▸ **EXCERPTED DATA**
%%

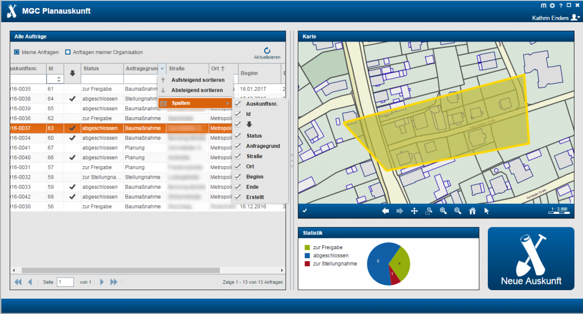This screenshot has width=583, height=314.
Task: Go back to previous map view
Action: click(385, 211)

%%
%%

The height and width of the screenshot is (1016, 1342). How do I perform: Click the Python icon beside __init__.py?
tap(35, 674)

%%

▸ **WRITTEN TASK**
Put the rows from the line containing "The height and" through the line containing "tap(35, 674)" into a Markdown table with columns Row and Line, numbering each row and leaving out blank lines.

▸ **THE RESPONSE**
| Row | Line |
|---|---|
| 1 | The height and width of the screenshot is (1016, 1342). How do I perform: Click the Python icon beside __init__.py? |
| 2 | tap(35, 674) |